__What is needed__. Return the listing below unchanged, reproducing every line in its original order and wording.

__Records for the task__.
◇ ◇ ◇

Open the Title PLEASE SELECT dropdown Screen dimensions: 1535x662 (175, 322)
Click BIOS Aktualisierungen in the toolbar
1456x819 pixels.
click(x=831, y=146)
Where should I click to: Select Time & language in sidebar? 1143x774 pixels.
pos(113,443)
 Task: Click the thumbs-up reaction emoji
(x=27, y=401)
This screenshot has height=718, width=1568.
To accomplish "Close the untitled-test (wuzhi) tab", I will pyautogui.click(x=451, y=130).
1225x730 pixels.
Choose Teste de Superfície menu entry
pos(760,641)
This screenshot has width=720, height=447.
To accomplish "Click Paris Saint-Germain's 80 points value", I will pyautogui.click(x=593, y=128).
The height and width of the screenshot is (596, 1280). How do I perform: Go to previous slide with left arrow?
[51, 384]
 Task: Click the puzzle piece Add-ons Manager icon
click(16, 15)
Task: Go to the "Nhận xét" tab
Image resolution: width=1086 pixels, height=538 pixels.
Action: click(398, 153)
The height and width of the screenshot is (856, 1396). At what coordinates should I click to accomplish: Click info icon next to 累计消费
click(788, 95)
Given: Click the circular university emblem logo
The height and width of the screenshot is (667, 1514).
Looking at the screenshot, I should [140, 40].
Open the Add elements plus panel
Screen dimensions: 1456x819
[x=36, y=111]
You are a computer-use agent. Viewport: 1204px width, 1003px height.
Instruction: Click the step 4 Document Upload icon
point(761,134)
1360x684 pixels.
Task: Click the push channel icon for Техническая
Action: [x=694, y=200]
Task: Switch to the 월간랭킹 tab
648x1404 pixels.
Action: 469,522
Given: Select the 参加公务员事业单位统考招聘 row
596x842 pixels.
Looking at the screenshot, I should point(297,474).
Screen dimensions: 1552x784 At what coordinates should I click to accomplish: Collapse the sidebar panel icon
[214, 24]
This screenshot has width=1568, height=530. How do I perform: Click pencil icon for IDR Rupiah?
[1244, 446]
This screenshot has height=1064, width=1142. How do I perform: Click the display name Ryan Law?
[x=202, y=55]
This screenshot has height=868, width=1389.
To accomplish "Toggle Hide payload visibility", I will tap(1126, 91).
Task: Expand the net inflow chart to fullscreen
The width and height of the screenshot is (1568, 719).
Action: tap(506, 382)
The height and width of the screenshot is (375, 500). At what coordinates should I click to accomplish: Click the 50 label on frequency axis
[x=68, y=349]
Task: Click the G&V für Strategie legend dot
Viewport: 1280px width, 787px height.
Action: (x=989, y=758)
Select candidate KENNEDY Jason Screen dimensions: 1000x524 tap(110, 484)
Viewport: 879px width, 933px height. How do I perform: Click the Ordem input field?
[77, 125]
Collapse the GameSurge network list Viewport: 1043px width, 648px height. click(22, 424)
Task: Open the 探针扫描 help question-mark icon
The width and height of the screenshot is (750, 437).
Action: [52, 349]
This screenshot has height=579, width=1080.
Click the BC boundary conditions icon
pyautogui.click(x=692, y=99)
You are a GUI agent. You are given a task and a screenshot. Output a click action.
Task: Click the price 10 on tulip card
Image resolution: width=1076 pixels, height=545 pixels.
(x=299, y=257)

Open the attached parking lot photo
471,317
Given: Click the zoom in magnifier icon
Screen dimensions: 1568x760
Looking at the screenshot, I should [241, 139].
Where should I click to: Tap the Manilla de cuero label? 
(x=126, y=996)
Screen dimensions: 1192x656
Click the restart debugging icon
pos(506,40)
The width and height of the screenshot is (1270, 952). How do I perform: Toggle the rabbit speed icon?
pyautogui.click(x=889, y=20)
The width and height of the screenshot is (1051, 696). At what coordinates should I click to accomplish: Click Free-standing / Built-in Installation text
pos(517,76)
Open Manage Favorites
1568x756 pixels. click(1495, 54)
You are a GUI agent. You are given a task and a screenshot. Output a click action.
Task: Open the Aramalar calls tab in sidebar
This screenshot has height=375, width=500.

◇ ◇ ◇

__The reply__.
Open the Title PLEASE SELECT dropdown Screen dimensions: 1535x662 (175, 322)
Click BIOS Aktualisierungen in the toolbar
1456x819 pixels.
click(x=831, y=146)
Where should I click to: Select Time & language in sidebar? 1143x774 pixels.
pos(113,443)
 Task: Click the thumbs-up reaction emoji
(x=27, y=401)
This screenshot has height=718, width=1568.
To accomplish "Close the untitled-test (wuzhi) tab", I will pyautogui.click(x=451, y=130).
1225x730 pixels.
Choose Teste de Superfície menu entry
pos(760,641)
This screenshot has width=720, height=447.
To accomplish "Click Paris Saint-Germain's 80 points value", I will pyautogui.click(x=593, y=128).
The height and width of the screenshot is (596, 1280). How do I perform: Go to previous slide with left arrow?
[51, 384]
 Task: Click the puzzle piece Add-ons Manager icon
click(16, 15)
Task: Go to the "Nhận xét" tab
Image resolution: width=1086 pixels, height=538 pixels.
Action: click(398, 153)
The height and width of the screenshot is (856, 1396). At what coordinates should I click to accomplish: Click info icon next to 累计消费
click(788, 95)
Given: Click the circular university emblem logo
The height and width of the screenshot is (667, 1514).
Looking at the screenshot, I should [140, 40].
Open the Add elements plus panel
Screen dimensions: 1456x819
[x=36, y=111]
You are a computer-use agent. Viewport: 1204px width, 1003px height.
Instruction: Click the step 4 Document Upload icon
point(761,134)
1360x684 pixels.
Task: Click the push channel icon for Техническая
Action: [x=694, y=200]
Task: Switch to the 월간랭킹 tab
648x1404 pixels.
Action: 469,522
Given: Select the 参加公务员事业单位统考招聘 row
596x842 pixels.
Looking at the screenshot, I should point(297,474).
Screen dimensions: 1552x784 At what coordinates should I click to accomplish: Collapse the sidebar panel icon
[214, 24]
This screenshot has width=1568, height=530. How do I perform: Click pencil icon for IDR Rupiah?
[1244, 446]
This screenshot has height=1064, width=1142. How do I perform: Click the display name Ryan Law?
[x=202, y=55]
This screenshot has height=868, width=1389.
To accomplish "Toggle Hide payload visibility", I will tap(1126, 91).
Task: Expand the net inflow chart to fullscreen
The width and height of the screenshot is (1568, 719).
Action: tap(506, 382)
The height and width of the screenshot is (375, 500). At what coordinates should I click to accomplish: Click the 50 label on frequency axis
[x=68, y=349]
Task: Click the G&V für Strategie legend dot
Viewport: 1280px width, 787px height.
Action: (x=989, y=758)
Select candidate KENNEDY Jason Screen dimensions: 1000x524 tap(110, 484)
Viewport: 879px width, 933px height. How do I perform: Click the Ordem input field?
[77, 125]
Collapse the GameSurge network list Viewport: 1043px width, 648px height. click(22, 424)
Task: Open the 探针扫描 help question-mark icon
The width and height of the screenshot is (750, 437).
Action: [52, 349]
This screenshot has height=579, width=1080.
Click the BC boundary conditions icon
pyautogui.click(x=692, y=99)
You are a GUI agent. You are given a task and a screenshot. Output a click action.
Task: Click the price 10 on tulip card
Image resolution: width=1076 pixels, height=545 pixels.
(x=299, y=257)

Open the attached parking lot photo
471,317
Given: Click the zoom in magnifier icon
Screen dimensions: 1568x760
Looking at the screenshot, I should [241, 139].
Where should I click to: Tap the Manilla de cuero label? 
(x=126, y=996)
Screen dimensions: 1192x656
Click the restart debugging icon
pos(506,40)
The width and height of the screenshot is (1270, 952). How do I perform: Toggle the rabbit speed icon?
pyautogui.click(x=889, y=20)
The width and height of the screenshot is (1051, 696). At what coordinates should I click to accomplish: Click Free-standing / Built-in Installation text
pos(517,76)
Open Manage Favorites
1568x756 pixels. click(1495, 54)
You are a GUI agent. You are given a task and a screenshot. Output a click action.
Task: Open the Aramalar calls tab in sidebar
This screenshot has height=375, width=500.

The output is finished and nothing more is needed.